The apps, which were found in Africa and Southeast Asia, as well as India, Colombia, and Mexico, purportedly offer quick, fully-digital loan approvals with reasonable loan terms. In reality, says Lookout, they exploit victims’ desire for quick cash in an attempt to ensnare borrowers into predatory loan contracts and require them to grant access to sensitive information on their device such as contacts, phone history, and SMS messages.

Victims have reported that their loans came with hidden fees, high interest rates, and repayment terms that were much less favourable than what was posted on the app stores.

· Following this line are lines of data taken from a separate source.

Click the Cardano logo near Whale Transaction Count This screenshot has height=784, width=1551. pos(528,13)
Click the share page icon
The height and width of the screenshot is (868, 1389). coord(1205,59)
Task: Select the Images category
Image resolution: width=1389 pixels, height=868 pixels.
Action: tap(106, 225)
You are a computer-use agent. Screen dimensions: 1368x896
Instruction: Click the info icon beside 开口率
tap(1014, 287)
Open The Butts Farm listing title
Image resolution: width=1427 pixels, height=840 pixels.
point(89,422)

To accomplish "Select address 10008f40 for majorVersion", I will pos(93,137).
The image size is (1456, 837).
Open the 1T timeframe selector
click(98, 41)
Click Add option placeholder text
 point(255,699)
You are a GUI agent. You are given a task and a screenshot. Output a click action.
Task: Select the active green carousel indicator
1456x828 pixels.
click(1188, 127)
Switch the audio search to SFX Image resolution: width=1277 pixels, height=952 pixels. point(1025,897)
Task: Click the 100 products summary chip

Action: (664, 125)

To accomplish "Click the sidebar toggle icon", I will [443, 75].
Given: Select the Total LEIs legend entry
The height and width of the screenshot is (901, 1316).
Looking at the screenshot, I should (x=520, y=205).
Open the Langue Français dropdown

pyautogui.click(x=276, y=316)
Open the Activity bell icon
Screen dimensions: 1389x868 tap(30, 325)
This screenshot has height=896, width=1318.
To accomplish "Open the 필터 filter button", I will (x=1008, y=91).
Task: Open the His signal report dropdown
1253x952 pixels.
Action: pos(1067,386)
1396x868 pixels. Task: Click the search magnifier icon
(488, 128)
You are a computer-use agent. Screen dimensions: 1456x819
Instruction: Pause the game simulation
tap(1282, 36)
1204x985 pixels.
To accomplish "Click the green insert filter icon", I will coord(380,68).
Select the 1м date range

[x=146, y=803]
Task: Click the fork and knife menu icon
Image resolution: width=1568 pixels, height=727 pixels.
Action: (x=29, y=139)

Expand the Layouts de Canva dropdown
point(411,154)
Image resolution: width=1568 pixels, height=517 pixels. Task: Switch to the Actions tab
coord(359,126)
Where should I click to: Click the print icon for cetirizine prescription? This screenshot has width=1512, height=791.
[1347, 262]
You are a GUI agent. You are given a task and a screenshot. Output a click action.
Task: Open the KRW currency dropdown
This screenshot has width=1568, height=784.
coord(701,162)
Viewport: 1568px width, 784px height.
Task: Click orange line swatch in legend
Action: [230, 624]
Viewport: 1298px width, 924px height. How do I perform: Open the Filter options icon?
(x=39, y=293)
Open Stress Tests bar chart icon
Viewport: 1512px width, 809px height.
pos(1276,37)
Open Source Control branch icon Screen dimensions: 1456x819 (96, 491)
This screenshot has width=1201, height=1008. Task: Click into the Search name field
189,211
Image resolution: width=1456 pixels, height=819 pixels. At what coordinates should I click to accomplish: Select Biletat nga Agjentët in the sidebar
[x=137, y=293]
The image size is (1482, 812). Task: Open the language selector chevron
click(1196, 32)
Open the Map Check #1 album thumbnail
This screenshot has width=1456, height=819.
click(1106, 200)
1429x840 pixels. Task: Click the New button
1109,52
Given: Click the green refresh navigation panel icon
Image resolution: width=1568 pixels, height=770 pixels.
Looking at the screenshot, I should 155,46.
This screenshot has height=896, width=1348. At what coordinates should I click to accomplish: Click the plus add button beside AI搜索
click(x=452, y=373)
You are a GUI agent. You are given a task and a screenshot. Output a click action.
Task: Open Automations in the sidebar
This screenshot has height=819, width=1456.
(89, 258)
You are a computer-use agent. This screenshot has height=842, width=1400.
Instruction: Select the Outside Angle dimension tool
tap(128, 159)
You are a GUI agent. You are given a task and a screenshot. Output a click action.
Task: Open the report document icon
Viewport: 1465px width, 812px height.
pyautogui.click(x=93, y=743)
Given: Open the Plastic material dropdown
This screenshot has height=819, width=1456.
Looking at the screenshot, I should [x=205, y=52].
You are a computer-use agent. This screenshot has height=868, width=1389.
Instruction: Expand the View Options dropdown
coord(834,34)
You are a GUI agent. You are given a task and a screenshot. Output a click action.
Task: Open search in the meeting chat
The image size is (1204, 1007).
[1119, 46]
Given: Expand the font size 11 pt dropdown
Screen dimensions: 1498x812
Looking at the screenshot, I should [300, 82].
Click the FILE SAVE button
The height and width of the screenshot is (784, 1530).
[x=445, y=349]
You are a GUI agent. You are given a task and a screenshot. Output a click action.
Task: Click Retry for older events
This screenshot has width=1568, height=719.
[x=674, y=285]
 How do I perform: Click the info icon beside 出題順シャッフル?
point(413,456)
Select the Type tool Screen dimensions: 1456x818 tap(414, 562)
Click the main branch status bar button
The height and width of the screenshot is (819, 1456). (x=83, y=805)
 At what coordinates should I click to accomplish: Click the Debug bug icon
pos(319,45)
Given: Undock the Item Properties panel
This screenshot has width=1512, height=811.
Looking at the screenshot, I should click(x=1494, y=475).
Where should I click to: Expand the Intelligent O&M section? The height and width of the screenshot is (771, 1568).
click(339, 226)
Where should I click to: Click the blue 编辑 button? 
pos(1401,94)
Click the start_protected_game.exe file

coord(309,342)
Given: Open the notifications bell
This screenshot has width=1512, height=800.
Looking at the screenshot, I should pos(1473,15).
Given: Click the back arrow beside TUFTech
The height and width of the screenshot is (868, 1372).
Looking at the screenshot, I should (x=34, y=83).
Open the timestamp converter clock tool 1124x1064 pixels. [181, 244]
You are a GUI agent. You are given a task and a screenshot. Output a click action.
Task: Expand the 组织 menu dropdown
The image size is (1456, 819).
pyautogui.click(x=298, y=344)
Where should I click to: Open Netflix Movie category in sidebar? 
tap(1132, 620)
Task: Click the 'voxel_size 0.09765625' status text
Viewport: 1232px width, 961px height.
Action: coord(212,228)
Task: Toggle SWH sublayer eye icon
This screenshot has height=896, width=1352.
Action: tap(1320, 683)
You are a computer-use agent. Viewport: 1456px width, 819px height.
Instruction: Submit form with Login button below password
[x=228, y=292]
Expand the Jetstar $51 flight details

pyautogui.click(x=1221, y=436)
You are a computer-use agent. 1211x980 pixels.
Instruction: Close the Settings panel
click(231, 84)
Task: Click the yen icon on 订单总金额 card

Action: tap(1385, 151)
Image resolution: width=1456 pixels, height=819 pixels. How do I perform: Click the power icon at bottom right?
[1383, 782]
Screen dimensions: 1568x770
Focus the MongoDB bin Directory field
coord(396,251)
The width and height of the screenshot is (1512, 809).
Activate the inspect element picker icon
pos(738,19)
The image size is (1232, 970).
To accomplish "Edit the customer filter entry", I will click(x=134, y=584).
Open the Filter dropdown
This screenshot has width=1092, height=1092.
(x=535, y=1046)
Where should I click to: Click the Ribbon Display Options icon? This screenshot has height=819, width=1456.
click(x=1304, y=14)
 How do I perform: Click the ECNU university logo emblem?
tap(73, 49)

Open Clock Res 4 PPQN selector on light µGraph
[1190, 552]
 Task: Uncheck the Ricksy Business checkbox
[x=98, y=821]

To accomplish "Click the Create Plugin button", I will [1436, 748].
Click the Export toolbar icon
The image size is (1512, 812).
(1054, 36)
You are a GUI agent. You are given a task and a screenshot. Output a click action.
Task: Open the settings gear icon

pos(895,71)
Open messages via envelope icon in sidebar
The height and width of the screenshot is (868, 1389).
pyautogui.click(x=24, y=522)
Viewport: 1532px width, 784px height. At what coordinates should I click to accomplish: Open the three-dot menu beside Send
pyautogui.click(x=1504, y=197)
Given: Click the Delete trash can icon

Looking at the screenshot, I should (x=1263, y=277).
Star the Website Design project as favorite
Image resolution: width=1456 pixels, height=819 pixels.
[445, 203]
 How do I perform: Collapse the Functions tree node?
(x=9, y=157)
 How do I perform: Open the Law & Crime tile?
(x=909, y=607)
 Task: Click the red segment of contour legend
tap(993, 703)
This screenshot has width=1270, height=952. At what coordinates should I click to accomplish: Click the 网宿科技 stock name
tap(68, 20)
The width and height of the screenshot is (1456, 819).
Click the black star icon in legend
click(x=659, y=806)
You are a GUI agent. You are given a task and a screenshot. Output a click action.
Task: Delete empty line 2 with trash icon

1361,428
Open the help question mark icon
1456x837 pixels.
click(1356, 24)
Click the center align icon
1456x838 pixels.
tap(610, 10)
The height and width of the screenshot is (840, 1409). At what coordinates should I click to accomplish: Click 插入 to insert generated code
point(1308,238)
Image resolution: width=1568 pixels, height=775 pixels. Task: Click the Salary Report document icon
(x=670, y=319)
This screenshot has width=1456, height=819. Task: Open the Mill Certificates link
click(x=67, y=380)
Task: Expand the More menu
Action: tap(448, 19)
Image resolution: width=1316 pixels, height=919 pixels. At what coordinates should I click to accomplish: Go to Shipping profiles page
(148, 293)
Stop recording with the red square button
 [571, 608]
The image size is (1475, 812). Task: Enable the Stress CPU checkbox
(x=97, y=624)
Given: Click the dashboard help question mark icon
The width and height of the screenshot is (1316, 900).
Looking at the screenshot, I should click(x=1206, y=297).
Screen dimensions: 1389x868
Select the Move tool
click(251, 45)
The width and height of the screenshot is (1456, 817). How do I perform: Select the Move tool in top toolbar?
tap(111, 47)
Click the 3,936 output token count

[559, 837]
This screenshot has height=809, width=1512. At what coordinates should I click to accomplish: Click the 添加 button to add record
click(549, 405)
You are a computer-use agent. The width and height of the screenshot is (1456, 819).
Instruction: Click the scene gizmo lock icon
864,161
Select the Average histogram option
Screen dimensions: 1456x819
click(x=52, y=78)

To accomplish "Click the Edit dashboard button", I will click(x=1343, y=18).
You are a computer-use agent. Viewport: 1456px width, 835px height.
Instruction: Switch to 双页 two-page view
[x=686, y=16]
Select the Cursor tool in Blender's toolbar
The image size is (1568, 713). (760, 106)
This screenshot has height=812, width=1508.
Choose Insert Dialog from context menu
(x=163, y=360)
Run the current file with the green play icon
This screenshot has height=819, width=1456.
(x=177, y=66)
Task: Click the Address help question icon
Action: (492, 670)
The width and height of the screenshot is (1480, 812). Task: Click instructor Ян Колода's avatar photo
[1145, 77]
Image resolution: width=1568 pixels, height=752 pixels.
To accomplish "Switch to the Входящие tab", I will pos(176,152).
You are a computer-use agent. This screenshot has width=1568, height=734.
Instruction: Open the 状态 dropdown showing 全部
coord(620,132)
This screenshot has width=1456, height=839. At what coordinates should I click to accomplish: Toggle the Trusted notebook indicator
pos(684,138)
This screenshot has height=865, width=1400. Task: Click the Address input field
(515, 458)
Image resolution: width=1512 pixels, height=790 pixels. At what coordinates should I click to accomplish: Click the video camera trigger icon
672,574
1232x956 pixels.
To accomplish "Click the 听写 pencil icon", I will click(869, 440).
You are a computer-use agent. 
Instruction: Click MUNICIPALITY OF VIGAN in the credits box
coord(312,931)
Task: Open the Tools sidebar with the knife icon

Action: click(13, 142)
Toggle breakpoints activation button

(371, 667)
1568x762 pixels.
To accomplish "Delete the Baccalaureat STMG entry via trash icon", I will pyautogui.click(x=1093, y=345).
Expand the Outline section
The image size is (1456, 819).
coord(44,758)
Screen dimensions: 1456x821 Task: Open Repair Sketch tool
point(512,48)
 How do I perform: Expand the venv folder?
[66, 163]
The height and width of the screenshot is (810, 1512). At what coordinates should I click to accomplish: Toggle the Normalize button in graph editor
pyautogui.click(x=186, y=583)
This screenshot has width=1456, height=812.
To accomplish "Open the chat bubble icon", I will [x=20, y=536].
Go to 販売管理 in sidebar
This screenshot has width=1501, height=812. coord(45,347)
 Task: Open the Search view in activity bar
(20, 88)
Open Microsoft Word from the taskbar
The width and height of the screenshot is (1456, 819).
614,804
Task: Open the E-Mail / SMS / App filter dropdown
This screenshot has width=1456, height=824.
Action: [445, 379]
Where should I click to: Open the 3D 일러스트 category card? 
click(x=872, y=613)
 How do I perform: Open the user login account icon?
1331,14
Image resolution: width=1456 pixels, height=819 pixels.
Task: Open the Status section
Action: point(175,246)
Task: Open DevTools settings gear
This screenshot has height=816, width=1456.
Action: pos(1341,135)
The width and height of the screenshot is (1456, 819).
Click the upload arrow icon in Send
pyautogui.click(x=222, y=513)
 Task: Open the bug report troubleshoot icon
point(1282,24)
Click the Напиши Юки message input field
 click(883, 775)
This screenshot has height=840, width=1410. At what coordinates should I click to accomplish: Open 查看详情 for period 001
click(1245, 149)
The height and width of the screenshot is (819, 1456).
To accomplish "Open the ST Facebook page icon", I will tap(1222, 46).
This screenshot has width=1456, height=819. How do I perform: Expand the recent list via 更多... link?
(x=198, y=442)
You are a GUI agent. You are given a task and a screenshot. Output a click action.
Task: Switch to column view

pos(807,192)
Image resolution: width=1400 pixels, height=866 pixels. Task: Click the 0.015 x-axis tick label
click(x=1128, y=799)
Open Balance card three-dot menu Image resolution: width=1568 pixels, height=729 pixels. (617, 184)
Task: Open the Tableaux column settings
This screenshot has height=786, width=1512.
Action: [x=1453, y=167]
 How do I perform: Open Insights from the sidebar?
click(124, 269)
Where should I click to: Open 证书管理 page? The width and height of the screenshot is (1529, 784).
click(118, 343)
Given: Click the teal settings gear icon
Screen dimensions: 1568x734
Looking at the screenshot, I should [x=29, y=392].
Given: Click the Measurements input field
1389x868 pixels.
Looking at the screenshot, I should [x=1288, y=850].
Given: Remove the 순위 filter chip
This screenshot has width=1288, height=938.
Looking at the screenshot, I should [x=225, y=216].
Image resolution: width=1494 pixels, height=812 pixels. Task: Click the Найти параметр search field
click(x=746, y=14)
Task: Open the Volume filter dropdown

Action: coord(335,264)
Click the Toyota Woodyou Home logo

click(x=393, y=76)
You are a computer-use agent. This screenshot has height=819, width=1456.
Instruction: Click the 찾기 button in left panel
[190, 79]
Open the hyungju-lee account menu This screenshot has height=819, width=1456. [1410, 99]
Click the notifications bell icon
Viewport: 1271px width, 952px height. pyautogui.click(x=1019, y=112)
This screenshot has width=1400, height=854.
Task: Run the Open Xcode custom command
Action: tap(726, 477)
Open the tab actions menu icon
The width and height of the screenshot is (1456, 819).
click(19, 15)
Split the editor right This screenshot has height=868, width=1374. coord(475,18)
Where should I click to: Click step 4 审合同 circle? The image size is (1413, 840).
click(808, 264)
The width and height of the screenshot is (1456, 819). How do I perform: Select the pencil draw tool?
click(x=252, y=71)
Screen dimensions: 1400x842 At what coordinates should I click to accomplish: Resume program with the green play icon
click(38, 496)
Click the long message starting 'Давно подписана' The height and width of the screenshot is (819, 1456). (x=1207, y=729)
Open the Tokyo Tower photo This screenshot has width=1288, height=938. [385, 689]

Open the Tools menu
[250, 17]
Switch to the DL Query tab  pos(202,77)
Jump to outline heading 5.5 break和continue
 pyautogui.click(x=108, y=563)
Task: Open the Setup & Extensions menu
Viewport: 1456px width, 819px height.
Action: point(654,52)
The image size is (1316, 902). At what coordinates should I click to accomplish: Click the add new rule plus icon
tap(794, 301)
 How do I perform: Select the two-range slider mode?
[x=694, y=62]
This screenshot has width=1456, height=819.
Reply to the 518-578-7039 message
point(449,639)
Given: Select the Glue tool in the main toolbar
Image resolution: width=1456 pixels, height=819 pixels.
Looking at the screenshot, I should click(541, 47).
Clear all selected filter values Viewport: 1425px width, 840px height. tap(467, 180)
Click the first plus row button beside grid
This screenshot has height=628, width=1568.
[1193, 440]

Lookout Threat Lab also found evidence that the data exfiltrated from devices was sometimes used to pressure the customer for repayment - a common threat tactic to disclose a borrower’s debt or other personal information to their network of contacts.

In total, Lookout researchers uncovered 251 Android apps on the Google Play Store with more than 15 million collective downloads. The team also identified 35 apps on the Apple App Store that were in the top 100 finance apps in their regional stores. All of the apps have now been taken offline after Lookout made contact with Apple and Google.

Ruohan Xiong, senior security intelligence researcher, Lookout, comments: “As these predatory loan apps have demonstrated, app permissions could easily be abused if users are not careful. While there are likely dozens of independent operators involved, all of these loan apps have a very similar business model - to trick victims into unfair loan terms and then extort payment.”